**EXTRACTED INFORMATION:**
========
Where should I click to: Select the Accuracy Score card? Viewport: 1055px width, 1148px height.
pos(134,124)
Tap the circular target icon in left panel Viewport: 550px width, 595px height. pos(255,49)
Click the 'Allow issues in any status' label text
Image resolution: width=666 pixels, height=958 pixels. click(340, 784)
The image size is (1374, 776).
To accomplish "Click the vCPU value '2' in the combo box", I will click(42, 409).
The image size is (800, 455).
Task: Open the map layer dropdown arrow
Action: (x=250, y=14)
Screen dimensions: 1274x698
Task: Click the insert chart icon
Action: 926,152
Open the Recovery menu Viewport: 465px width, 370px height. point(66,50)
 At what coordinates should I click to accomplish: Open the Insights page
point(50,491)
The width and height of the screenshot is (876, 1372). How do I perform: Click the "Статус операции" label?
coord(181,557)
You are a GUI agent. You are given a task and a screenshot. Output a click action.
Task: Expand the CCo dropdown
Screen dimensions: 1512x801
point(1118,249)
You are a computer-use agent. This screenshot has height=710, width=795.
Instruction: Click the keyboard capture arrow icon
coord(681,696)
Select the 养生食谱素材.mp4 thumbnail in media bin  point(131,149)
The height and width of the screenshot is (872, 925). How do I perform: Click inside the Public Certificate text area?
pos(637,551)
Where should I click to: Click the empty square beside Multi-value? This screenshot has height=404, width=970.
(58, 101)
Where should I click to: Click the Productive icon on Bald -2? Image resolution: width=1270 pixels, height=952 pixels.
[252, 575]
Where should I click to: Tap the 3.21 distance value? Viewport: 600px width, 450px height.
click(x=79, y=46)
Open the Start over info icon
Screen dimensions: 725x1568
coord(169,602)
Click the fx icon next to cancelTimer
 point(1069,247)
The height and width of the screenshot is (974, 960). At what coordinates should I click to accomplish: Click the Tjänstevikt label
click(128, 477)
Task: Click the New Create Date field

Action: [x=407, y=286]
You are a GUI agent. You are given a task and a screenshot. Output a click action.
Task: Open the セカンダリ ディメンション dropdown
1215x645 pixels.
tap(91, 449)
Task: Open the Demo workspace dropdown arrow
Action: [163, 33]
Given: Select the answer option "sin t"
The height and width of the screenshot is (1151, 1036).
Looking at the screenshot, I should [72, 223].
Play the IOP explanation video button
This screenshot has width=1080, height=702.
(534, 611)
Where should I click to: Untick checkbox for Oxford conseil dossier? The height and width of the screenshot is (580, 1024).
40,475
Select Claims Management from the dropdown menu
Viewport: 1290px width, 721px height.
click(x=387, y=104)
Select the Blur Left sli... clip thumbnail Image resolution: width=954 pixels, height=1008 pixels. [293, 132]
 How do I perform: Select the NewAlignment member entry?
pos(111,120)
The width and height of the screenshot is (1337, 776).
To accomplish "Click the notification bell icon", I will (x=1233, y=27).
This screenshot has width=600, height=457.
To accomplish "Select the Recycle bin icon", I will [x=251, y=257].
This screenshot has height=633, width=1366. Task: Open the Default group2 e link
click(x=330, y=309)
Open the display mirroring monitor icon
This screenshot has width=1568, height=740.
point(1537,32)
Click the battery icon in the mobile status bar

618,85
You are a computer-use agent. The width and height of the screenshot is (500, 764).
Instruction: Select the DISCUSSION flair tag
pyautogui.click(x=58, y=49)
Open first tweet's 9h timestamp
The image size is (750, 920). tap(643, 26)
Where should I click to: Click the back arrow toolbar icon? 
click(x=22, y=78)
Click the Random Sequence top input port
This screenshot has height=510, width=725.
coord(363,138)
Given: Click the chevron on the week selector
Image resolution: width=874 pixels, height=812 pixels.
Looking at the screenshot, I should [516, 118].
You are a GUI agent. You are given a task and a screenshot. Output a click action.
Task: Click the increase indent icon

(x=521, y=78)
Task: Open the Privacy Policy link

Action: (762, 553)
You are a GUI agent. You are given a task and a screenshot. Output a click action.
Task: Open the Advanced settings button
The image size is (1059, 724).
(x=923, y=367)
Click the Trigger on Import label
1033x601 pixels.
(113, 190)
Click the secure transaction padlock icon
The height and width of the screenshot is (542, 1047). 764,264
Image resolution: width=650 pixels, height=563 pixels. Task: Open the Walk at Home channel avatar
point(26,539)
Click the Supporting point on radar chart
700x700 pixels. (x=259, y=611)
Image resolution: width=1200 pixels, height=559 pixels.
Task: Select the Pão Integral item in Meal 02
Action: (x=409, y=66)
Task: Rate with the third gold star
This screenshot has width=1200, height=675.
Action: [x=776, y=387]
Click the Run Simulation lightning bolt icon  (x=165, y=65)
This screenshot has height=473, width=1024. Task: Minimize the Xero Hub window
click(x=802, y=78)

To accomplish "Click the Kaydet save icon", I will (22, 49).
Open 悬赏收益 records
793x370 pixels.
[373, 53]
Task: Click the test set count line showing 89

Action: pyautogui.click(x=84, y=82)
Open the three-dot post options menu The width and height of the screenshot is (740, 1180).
========
**TRY IT:** Collect each line above holding the string "computer".

**SOLUTION TO THE EXERCISE:**
You are a computer-use agent. This screenshot has height=710, width=795.
You are a computer-use agent. The width and height of the screenshot is (500, 764).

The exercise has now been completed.